A str of target transform type to be used to cast target column type.

Default value: None
blocked_transformers
Required

A list of transformer names to be blocked during featurization.

column_purposes
Required

A dictionary of column names and feature types used to update column purpose.

transformer_params
Required

A dictionary of transformer and corresponding customization parameters.

drop_columns
Required

A list of columns to be ignored in the featurization process. This setting is being deprecated. Please drop columns from your datasets as part of your data preparation process before providing the datasets to AutoML.

dataset_language
str

Three character ISO 639-3 code for the language(s) contained in the dataset. Languages other than English are only supported if you use GPU-enabled compute. The langugage_code 'mul' should be used if the dataset contains multiple languages. To find ISO 639-3 codes for different languages, please refer to https://en.wikipedia.org/wiki/List_of_ISO_639-3_codes.

Default value: None
prediction_transform_type
Required
str

A str of target transform type to be used to cast target column type.

Remarks

Featurization customization has methods that allow you to:

  • Add or remove column purpose. With the add_column_purpose and remove_column_purpose methods you can override the feature type for specified columns, for example, when the feature type of column does not correctly reflect its purpose. The add method supports adding all the feature types given in the FULL_SET attribute of the FeatureType class.

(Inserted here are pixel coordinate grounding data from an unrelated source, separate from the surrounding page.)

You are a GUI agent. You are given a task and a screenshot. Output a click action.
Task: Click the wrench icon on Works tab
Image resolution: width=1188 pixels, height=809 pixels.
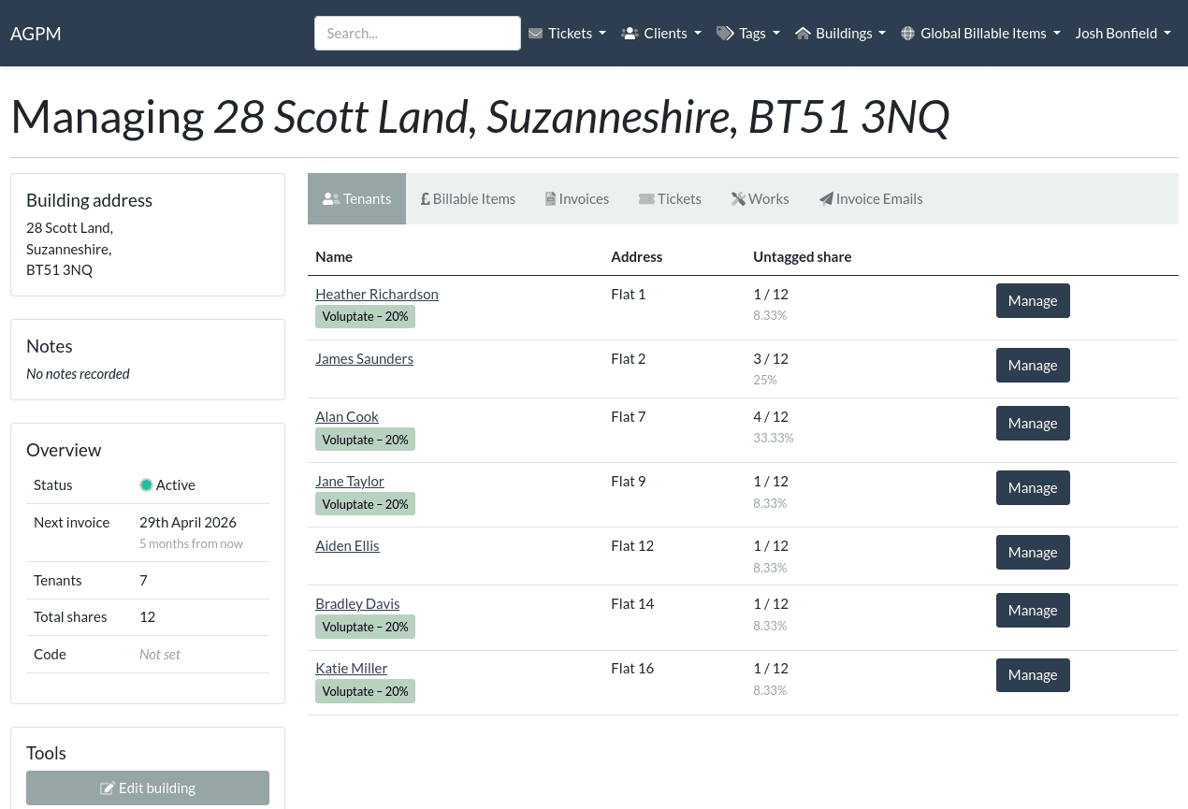pyautogui.click(x=738, y=199)
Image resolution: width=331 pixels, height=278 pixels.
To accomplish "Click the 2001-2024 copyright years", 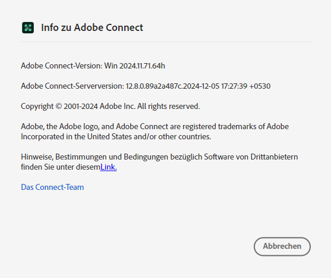I will point(81,106).
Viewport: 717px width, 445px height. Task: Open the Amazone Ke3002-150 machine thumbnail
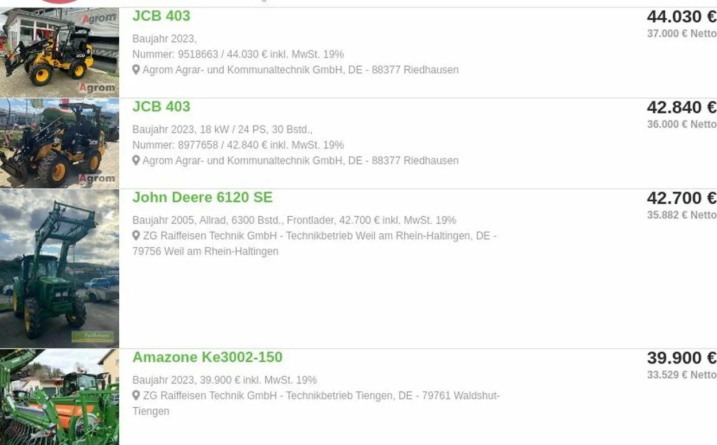(x=60, y=397)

  • Add or remove transformer parameters. With the add_transformer_params and remove_transformer_params methods you can change the parameters of customizable transformers like Imputer, HashOneHotEncoder, and TfIdf. Customizable transformers are listed in the SupportedTransformers class CUSTOMIZABLE_TRANSFORMERS attribute. Use the get_transformer_params to lookup customization parameters.

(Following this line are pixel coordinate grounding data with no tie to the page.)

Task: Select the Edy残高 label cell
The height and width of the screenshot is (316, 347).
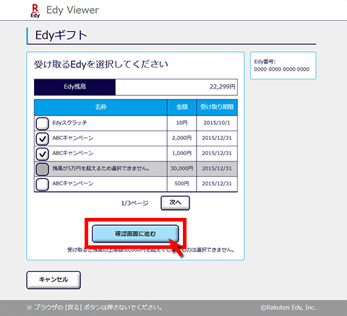Action: pos(75,87)
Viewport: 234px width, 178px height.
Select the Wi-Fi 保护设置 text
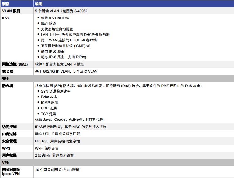click(47, 148)
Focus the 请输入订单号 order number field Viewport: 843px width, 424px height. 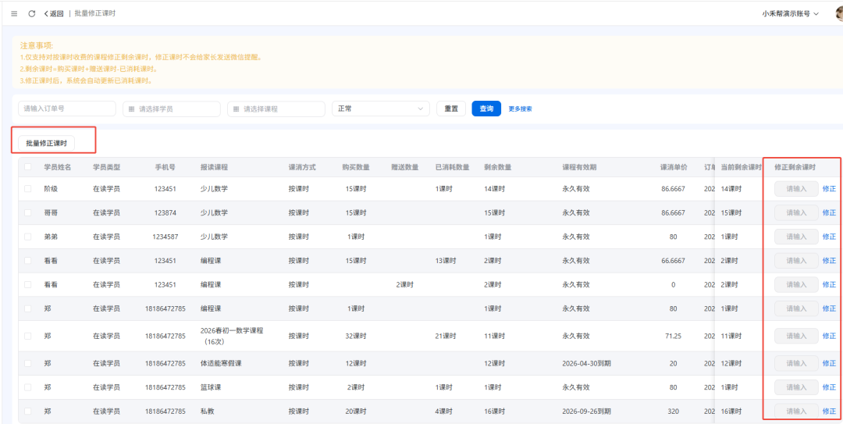point(66,109)
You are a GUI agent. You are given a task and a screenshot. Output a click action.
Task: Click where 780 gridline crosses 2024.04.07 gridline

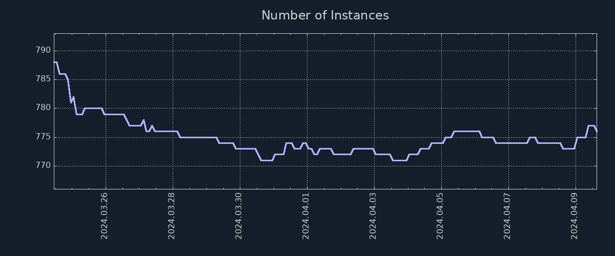[508, 108]
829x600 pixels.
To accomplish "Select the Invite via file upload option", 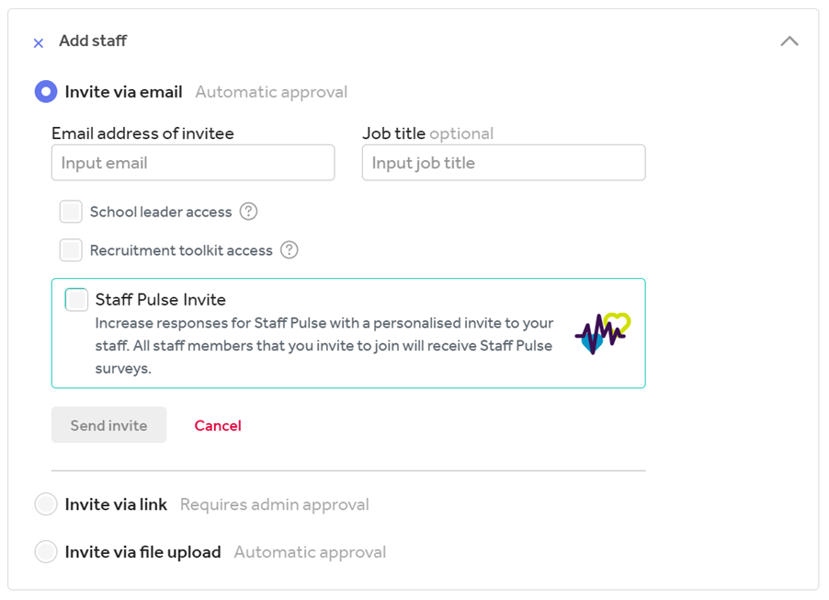I will (x=46, y=551).
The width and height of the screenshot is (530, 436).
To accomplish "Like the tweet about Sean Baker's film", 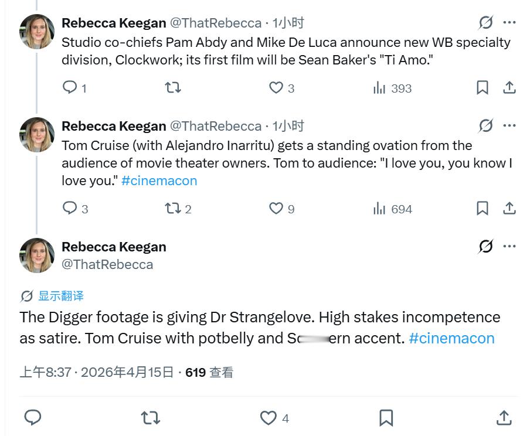I will [276, 88].
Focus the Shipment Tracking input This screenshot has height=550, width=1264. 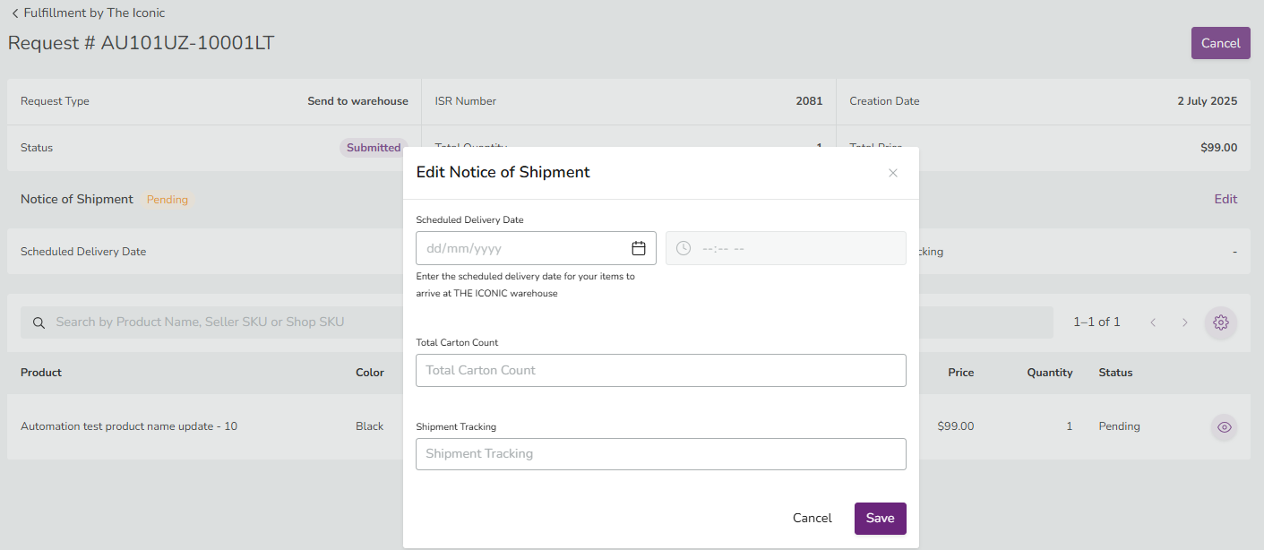660,454
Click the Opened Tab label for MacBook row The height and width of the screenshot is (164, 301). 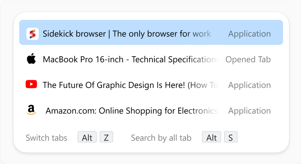pos(248,59)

  • Block transformers. Block transformers to be used for the featurization process with the add_blocked_transformers method. The transformers must be one of the transformers listed in the SupportedTransformers class BLOCKED_TRANSFORMERS attribute.

  • Add a drop column to ignore for featurization and training with the add_drop_columns method. For example, you can drop a column that doesn't contain useful information.

  • Add or remove prediction transform type. With add_prediction_transform_type and

remove_prediction_transform_type methods you can override the existing target column type. Prediction transform types are listed in the PredictionTransformTypes attribute.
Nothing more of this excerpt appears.